De la peur à l’isolement

Il part de loin : chez Dostoïevski, les personnages ont d’abord le sentiment d’être agressés par autrui. Ils veulent échapper à ce regard extérieur qui fige un être complexe, mouvant, libre, en une image définitive : un tel est un « petit fonctionnaire médiocre », un autre « un étudiant idéaliste », sans parler de « la femme de mauvaise vie » ou du «  vieil ivrogne ». Nastassia Filippovna, l’héroïne de L’Idiot, est par exemple vue par tous comme une femme-objet : elle a été vendue, encore enfant, à un riche vieillard qui l’a élevée pour ses plaisirs avant d’essayer de la céder à un autre. Elle repousse avec horreur sa réputation de courtisane. Mais lorsque le Prince Mychkine, qui n’a aucun préjugé sur autrui, lui offre d’elle une image différente, elle ne parvient pas à croire qu’elle est une personne digne d’amour et préfère courir vers l’autodestruction.

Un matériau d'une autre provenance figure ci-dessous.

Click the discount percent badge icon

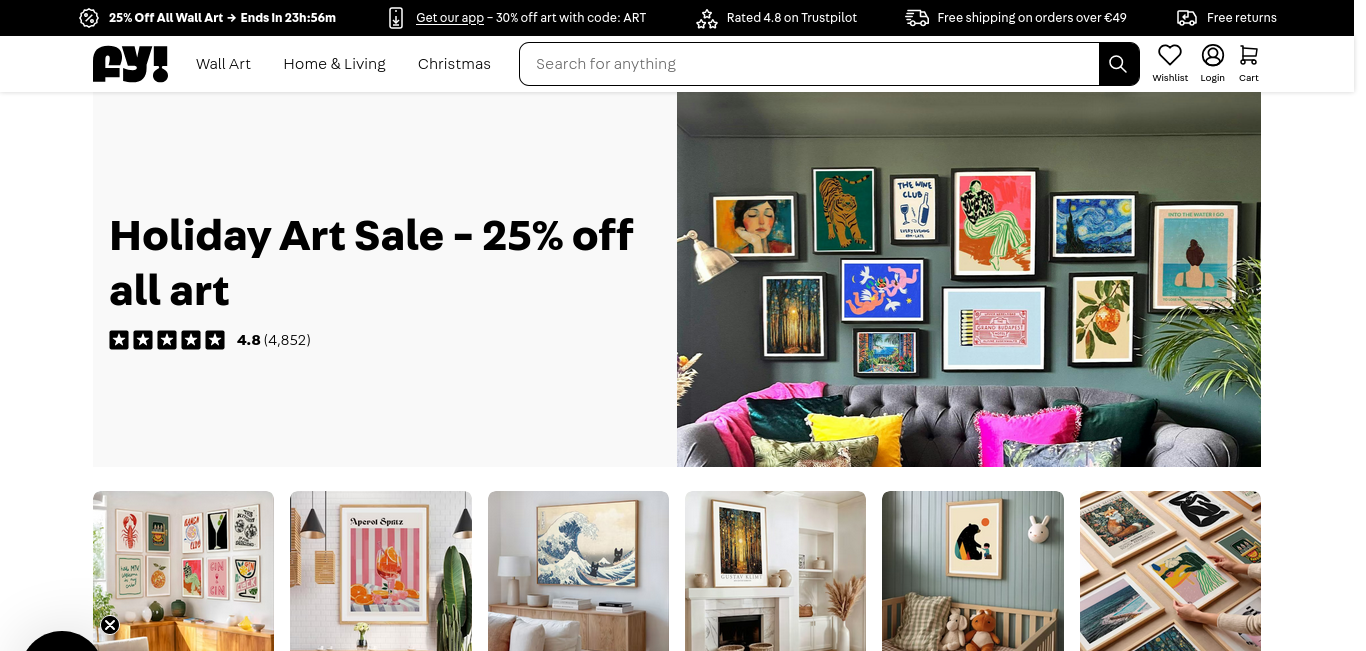pos(89,17)
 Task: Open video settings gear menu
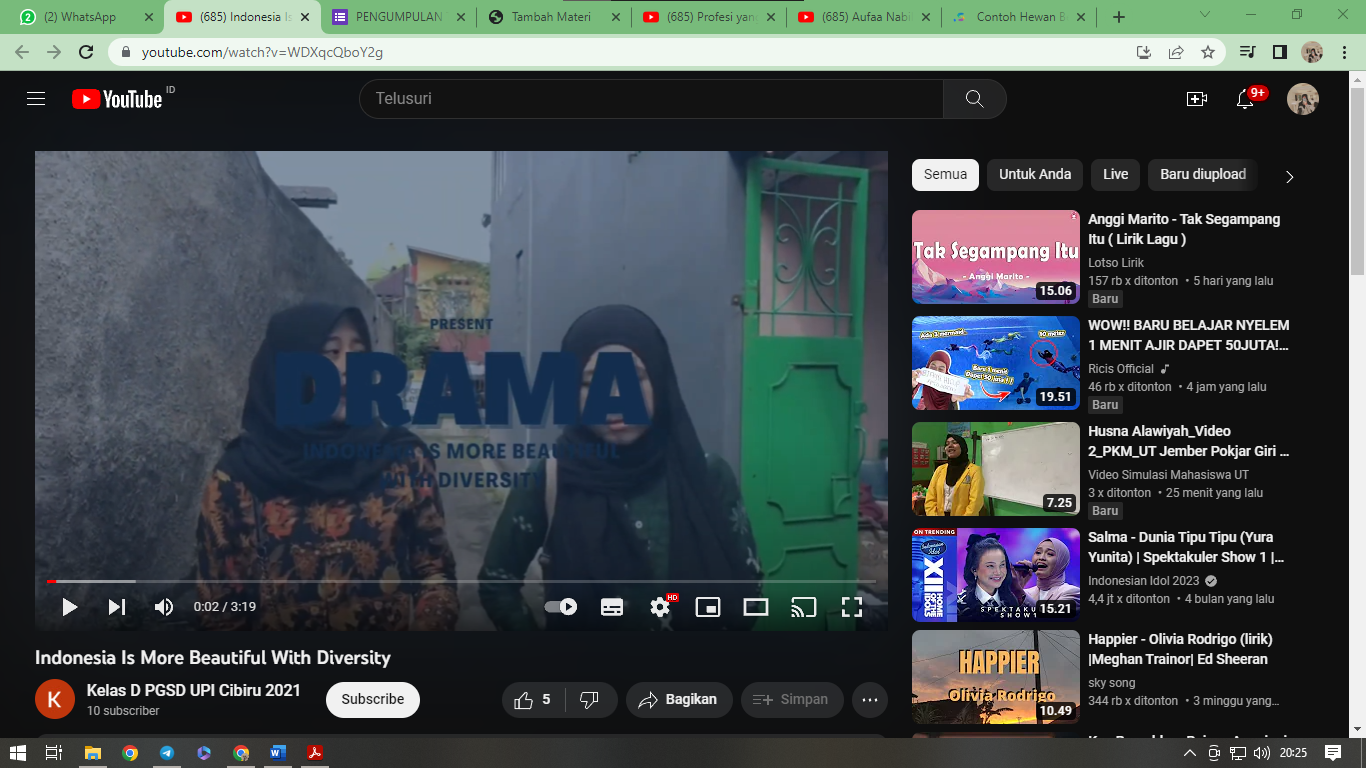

Cette peur du regard d’autrui, cette répugnance à devenir une « chose » aux yeux des autres a un effet qui transforme les rapports humains en véritable cercle vicieux : le solitaire, chez Dostoïevski, se sent offensé, humilié, et ne rêve que de vengeance. Ils ne voit donc plus autrui comme un égal et un prochain, mais comme un objet de haine. Certains personnages sont condamnés à un solipsisme dont ils ne peuvent échapper que par la folie ou la mort. Ivan Karamazov, l’intellectuel du dernier roman de Dostoïevski, en est le meilleur exemple. Dépassé par ses théories abstraites sur l’amoralisme de l’athéisme ou sur l’impossibilité d’aimer son prochain, il s’enferme petit-à-petit dans la claustration spirituelle. Imperméable à la persuasion, incapable d’entendre la présence d’une autre conscience, il préfère s’entourer de personnages inventés plutôt que d’humains en chair et en os. En témoigne sa « Légende du Grand Inquisiteur », récit qu’il a inventé et qui l’obsède. Sa fermeture à autrui provoque des extensions fantasmatiques du moi : les personnages de ses œuvres littéraires et, enfin, le double qui apparaît à la fin du roman. 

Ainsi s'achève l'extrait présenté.